Narrowing of coronary arteries results in ischemic atrophy of myocardium
II. Disuse (reduced functional activity):
The atrophy due to disuse or immobilization of an organ, tissue or cell is called disuse atrophy. As we now that blood flow to the tissue, organ or cells depends on the metabolic needs and inactivity or immobilization reduces the nutritional demand.
Atrophy in paralytic limb.
Obstruction of gland duct leads to atrophy of gland.
III. Interrupted (discontinue) nerve supply:
Skeletal muscle depends on their nerve supply for normal function and structure. Damage to the nerve supply leads to rapid atrophy of the muscle fibers supplied by that nerve. This type of atrophy is called denervation atrophy.
Atrophy of skeletal muscle after destruction of nerves in poliomyelitis.
IV. Endocrine deficiency:
Hormonal deficiency causes reduced metabolic activity leading to atrophy.
Deficiency of pituitary hormones leads to atrophy of thyroid, adrenal glands, gonads and genital organs.
Atrophy is produced by persistent pressure on a tissue or organ which may either causes injury to the cell or interferes with its blood supply or lymphatic drainage.
Tumor pressuring on the surrounding tissues
VI. Lack of nutrients:
Atrophy is produced by lack of nutrients such as in protein calorie malnutrition.
Iron deficiency anemia
VII. Senile atrophy:
The atrophy which occurs at old age is called senile atrophy.
Normal old age of male is above 60 years while that of female is after menopause (45 years).
Increase in the size of the cells resulting in an enlargement of a tissue or organ without any change in the number of cells is called hypertrophy.
Types of hypertrophy:
i. Physiological hypertrophy:
The growth of uterus during pregnancy stimulated by estrogen hormone is called physiological hypertrophy. Hypertrophy in the muscle cells of the heavy exercising individuals like body builders.
ii. Adaptive hypertrophy:
It is enlargement of cardiac and skeletal muscle due to over work. They enlarge because they are unable to form more cells by mitotic division to share the work.
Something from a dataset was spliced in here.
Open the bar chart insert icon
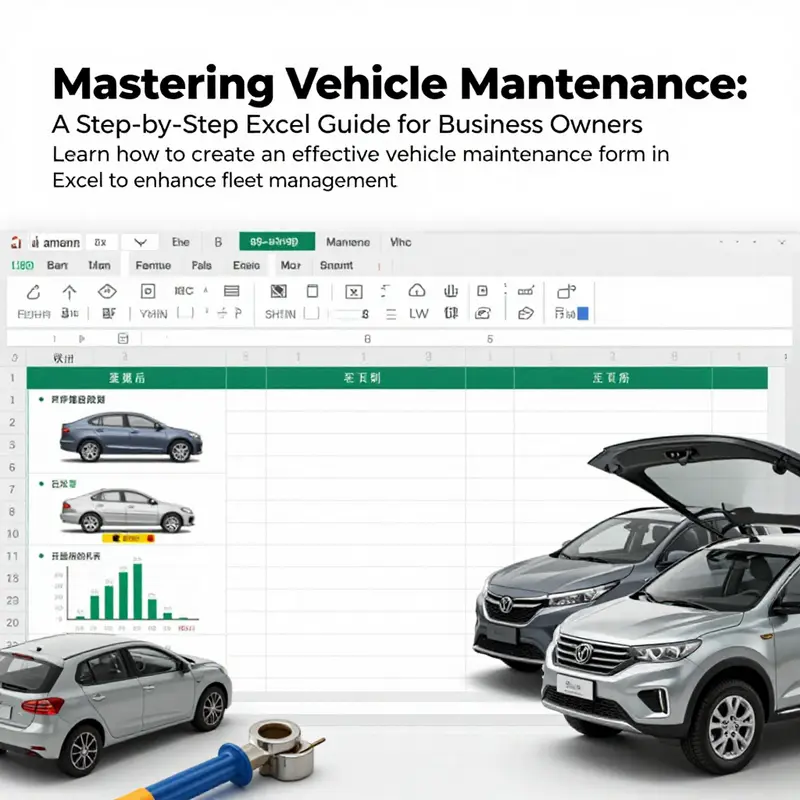This screenshot has height=800, width=800. [x=451, y=290]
a. Left ventricular hypertrophy in hypertension
b. Right ventricular hypertrophy in pulmonary hypertension
Increase in the number of cells resulting in an increased volume of the organ or tissue. Hyperplasia can only occur in the cells capable of mitotic division in postembryonic life, when stressed or stimulated to increase activity.
Types of hyperplasia:
i. Physiological hyperplasia:
It is further divided into:
Hyperplasia of female breast at puberty, during pregnancy and lactation
Uterus during pregnancy shows hyperplasia in response to increased level of ovarian steroids
Hyperplasia in the remaining kidney when the other is removed or destroyed due to increased demand on the remaining kidney.
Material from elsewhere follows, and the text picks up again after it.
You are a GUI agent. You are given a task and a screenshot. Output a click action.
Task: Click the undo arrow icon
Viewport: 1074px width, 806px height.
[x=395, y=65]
ii. Pathologic hyperplasia:
It occurs due to excessive hormonal stimulation of the target cell e.g.
a) Adenomatous hyperplasia of endometrium due to excessive estrogen stimulation
b) Thyroid hyperplasia: In primary hyperthyroidism
c) Epidermal hyperplasia: In chronic irritation of the skin
Note: Hyperplasia may produce clinical diseases e.g. endometrial bleeding, thyroid hyper function etc
· The replacement of normal cell type by abnormal cell type is called Metaplasia.
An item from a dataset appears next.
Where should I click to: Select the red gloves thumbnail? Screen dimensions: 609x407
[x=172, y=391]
· It is reversible change in which one adult cell type (epithelial or mesenchymal) is replaced by another adult cell type.
· The normal pseudo stratified columnar ciliated epithelium of the trachea and bronchi are replaced by stratified squamous epithelium in response to chronic irritation in chronic cigarette smokers.
· Squamous epithelium of esophagus is replaced by columnar secretory epithelium as a result of acid reflux into esophagus causing Barrett’s esophagus).In metaplasia there is chance of malignancy. The only difference in metaplasia and Neoplasia (cancer) is that the metaplasia is reversible while the Neoplasia is irreversible.